News that the Rolling Stones would in April release a remastered version of Exile On Main Street, complete with three songs never before released, is an event the anticipation of which led Tulip Frenzy to reach for the top shelf in the library. Around these parts, we don’t have a headful of snow, but we have roads full of it, which makes getting out of the cabin treacherous, and encourages contemplation of deep thoughts, to wit, “Is Exile the Stones’ greatest album? Or perhaps more apt, is the making of Exile, followed by the Stones ’72 tour, the greatest of rock myths, up there with the motorcycle-shredded Dylan recording The Basement Tapes, or the Beatles, having bickered their way through Let It Be, deciding to end fittingly with Abbey Road.”

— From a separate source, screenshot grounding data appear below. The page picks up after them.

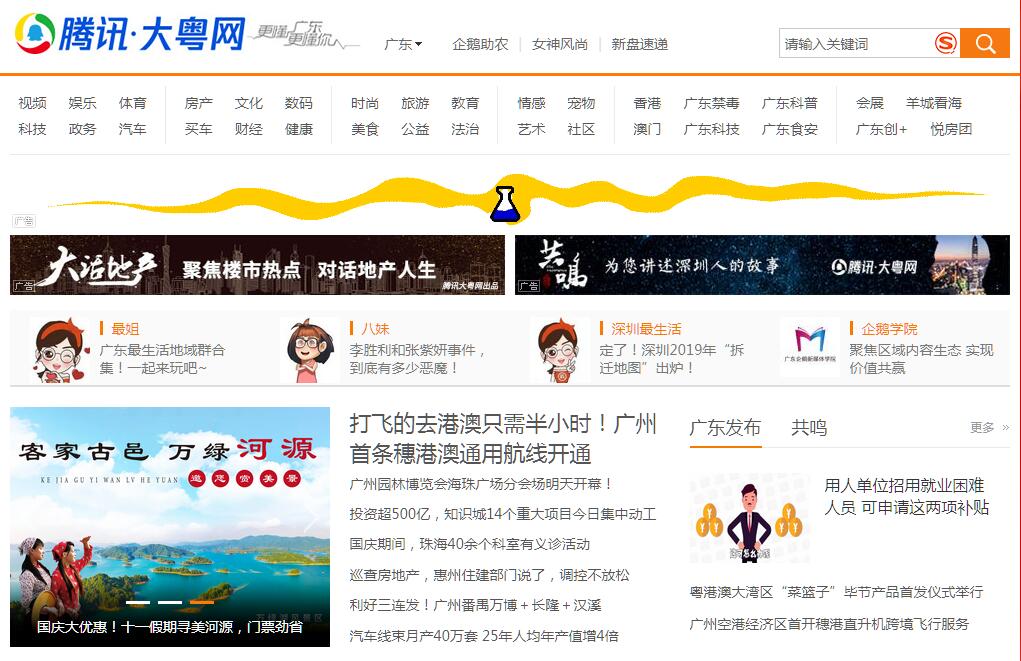Expand 更多 in the 广东发布 panel

point(988,427)
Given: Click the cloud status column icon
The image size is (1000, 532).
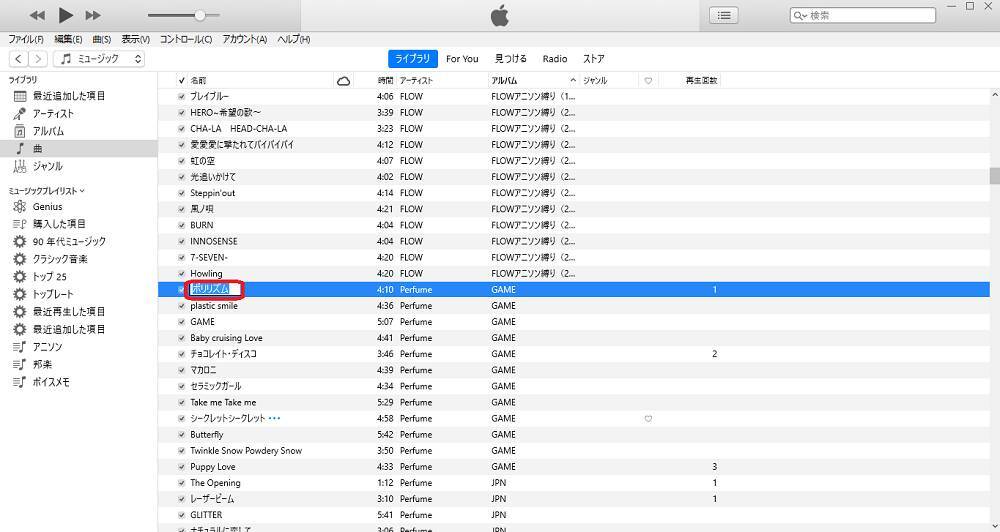Looking at the screenshot, I should [344, 80].
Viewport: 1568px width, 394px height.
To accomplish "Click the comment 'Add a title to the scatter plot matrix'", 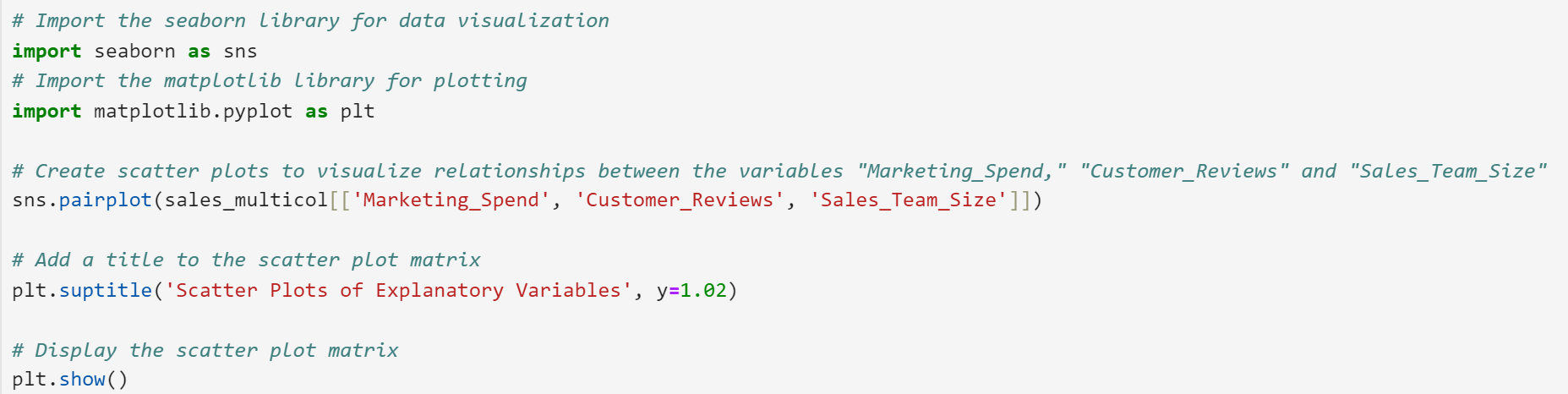I will (246, 260).
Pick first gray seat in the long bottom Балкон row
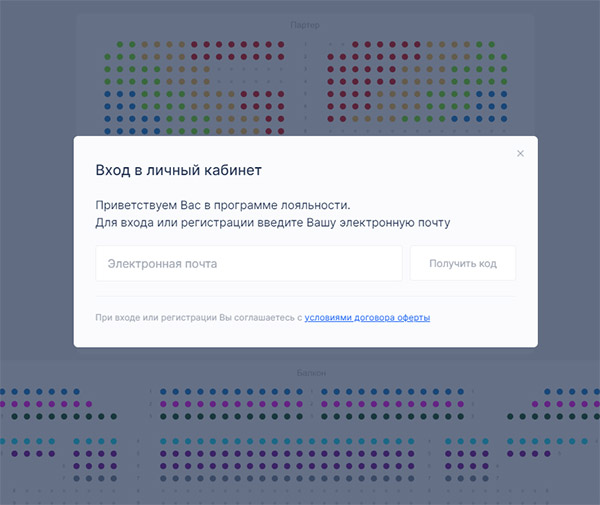This screenshot has width=600, height=505. (163, 479)
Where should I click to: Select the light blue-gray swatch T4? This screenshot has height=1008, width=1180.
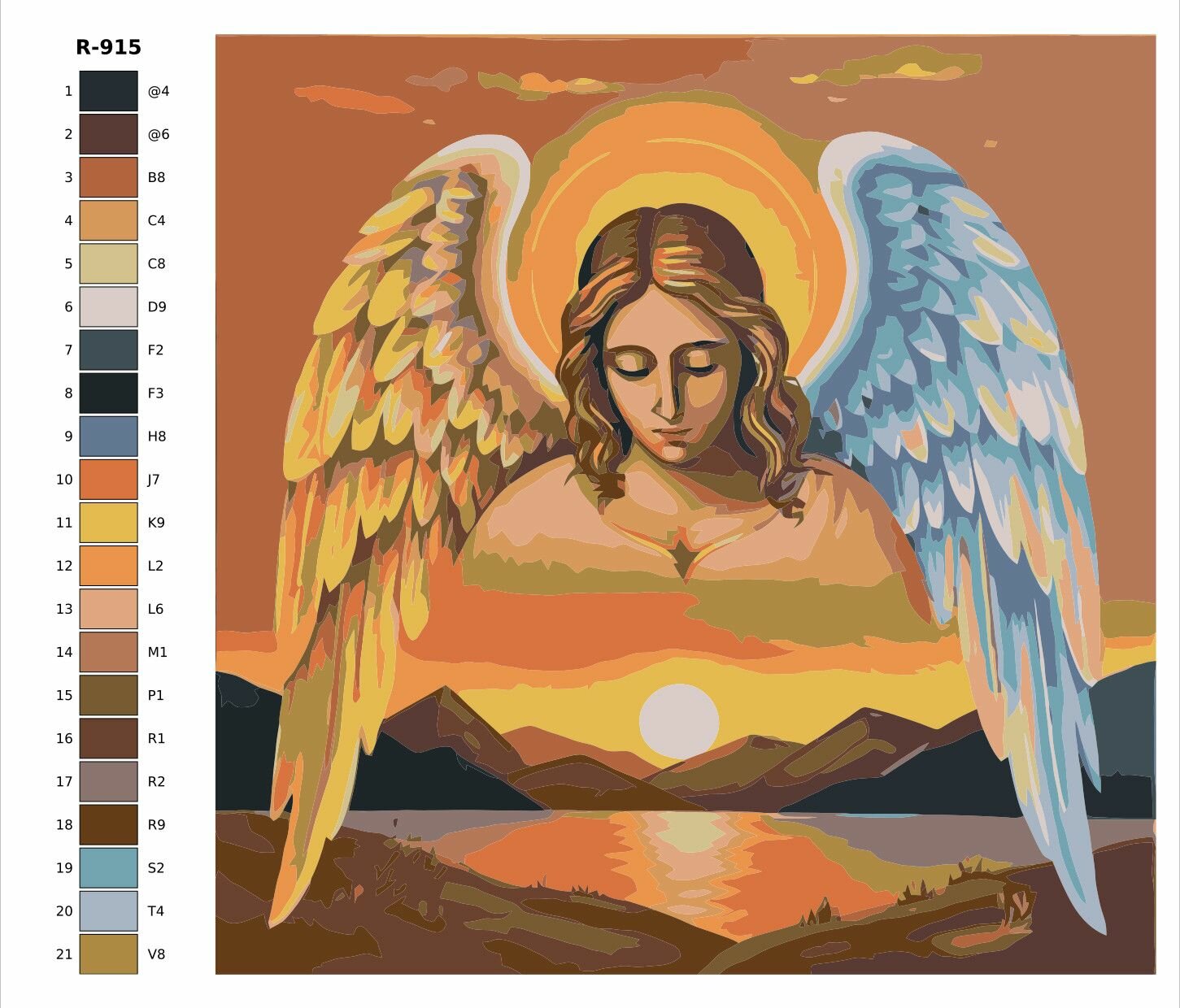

Having pondered it, we think the answer to both questions may be yes.
We have before us Bufffalo Tom frontman Bill Janovitz’ superb book, a track by track analysis in the 33 1/3d series entitled, natch, Exile On Main Street. We have Robert Greenfield’s 2006 book, Exile On Main Street: A Season In Hell With The Rolling Stones, as well as his ’72 tour classic, STP. We finally got our hands on both the DVDs of Ladies and Gentlemen, The Rolling Stones, and Robert Frank’s tour film, C*cksucker’s Blues. Like we said, it’s been a long few weeks with few outlets. We do not have Dominique Tarle’s book of photos, Exiles, because that goes for about $4k, and we admit we didn’t go back to the bible — Stanley Booth. But still.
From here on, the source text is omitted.